▶ _Passage to read_:
»»

Recent Advances in Photocatalytic Degradation of Caffeine: Overview of the Mechanism and Photocatalysts

Caffeine, a widely consumed stimulant, has emerged as a recurring and persistent contaminant in aquatic environments, including surface water, groundwater and wastewater effluents. Its continuous presence poses ecological risks due to its bioactivity and resistance to conventional treatment methods. This study aims to investigate the potential of photocatalysis as a novel and sustainable approach for the effective degradation of caffeine in water systems. Photocatalysis employs semiconductor materials that, under suitable light irradiation, generate reactive oxygen species capable of breaking down organic pollutants into nontoxic end products. The review investigates a range of photocatalysts, including traditional metal oxides like TiO₂ and ZnO, as well as advanced materials such as doped semiconductors, graphene-based composites and graphitic carbon nitride, which exhibit superior performance due to enhanced light absorption and efficient charge carrier dynamics. Enhanced performance is observed in heterojunction and doped systems, as fluorinated TiO₂-based composites have achieved over 90% efficiency under UV and solar light, while Cu-doped graphitic carbon nitride has achieved 98.7% caffeine removal under sunlight. Key findings highlight that factors such as catalyst dosage, initial caffeine concentration, pH and light intensity significantly affect the degradation efficiency. The results demonstrate that optimised photocatalytic systems can achieve the complete mineralisation of caffeine with high efficiency and environmental compatibility. Although removal efficiencies are substantial, limitations such as the development of toxic intermediates, energy consumption and challenges in scaling up to industrial levels remain. Future perspectives emphasise the need for a comprehensive evaluation of process scalability and environmental safety, including monitoring for the formation and fate of degradation intermediates, as well as advancements in eco-friendly catalyst synthesis approaches.

««

▶ _Data_:
»»

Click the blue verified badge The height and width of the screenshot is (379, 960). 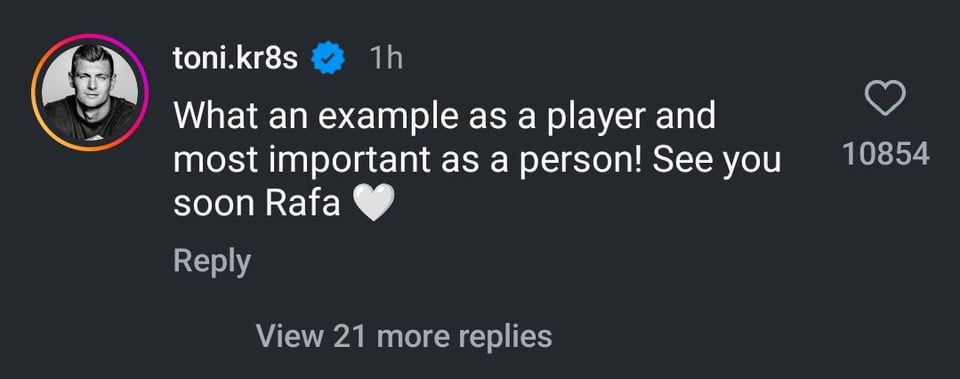coord(329,58)

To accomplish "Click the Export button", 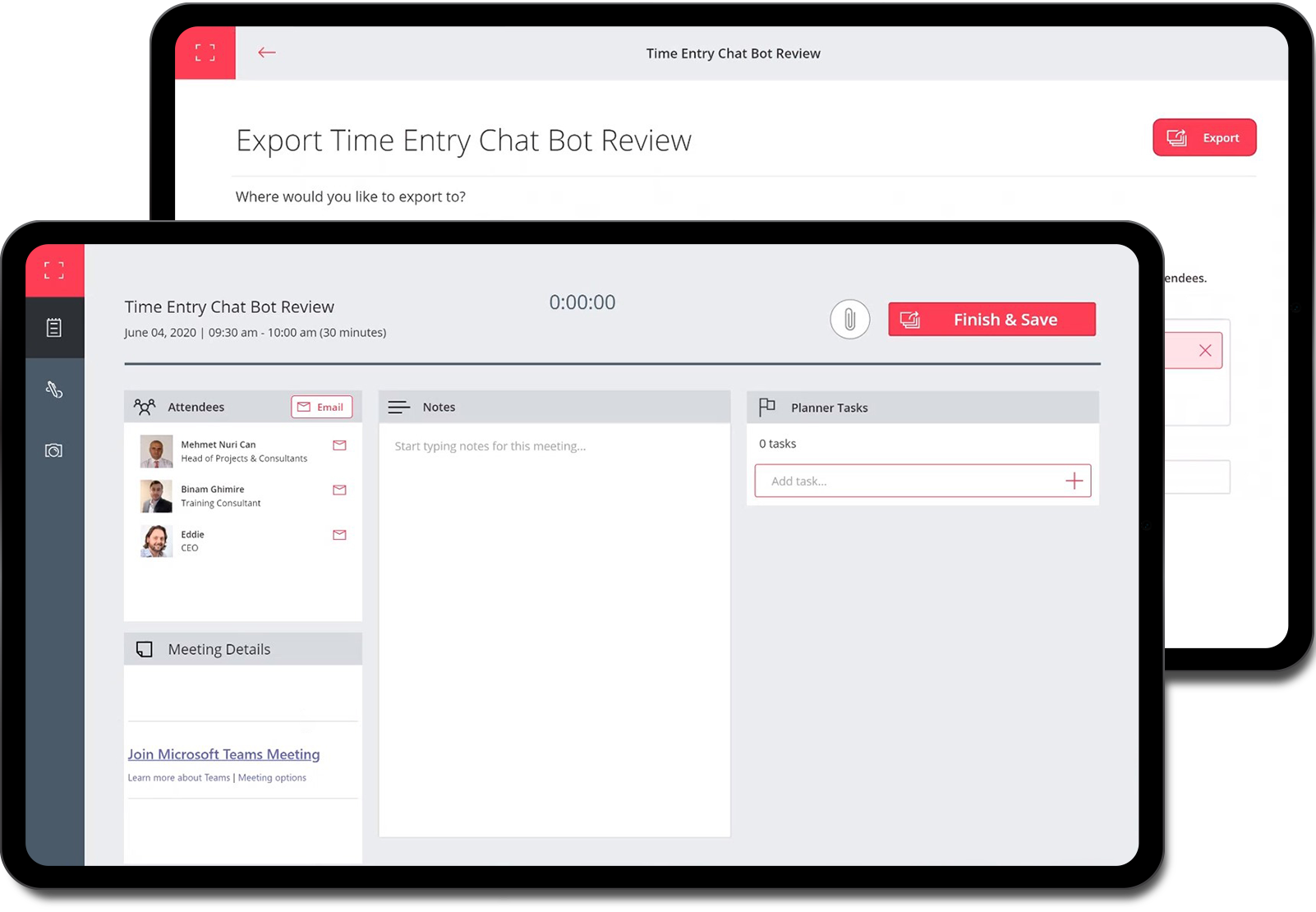I will point(1203,138).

««

▶ _Directions_:
1 – Translate this sentence from the text on caffeine photocatalysis into Spanish: "Key findings highlight that factors such as catalyst dosage, initial caffeine concentration, pH and light intensity significantly affect the degradation efficiency."
2 – Name every factor that the text on caffeine photocatalysis says significantly affects degradation efficiency.

▶ _Numbered responses_:
1 – Los principales hallazgos destacan que factores como la dosis del catalizador, la concentración inicial de cafeína, el pH y la intensidad de la luz afectan significativamente la eficiencia de degradación.

2 –
- catalyst dosage
- initial caffeine concentration
- pH
- light intensity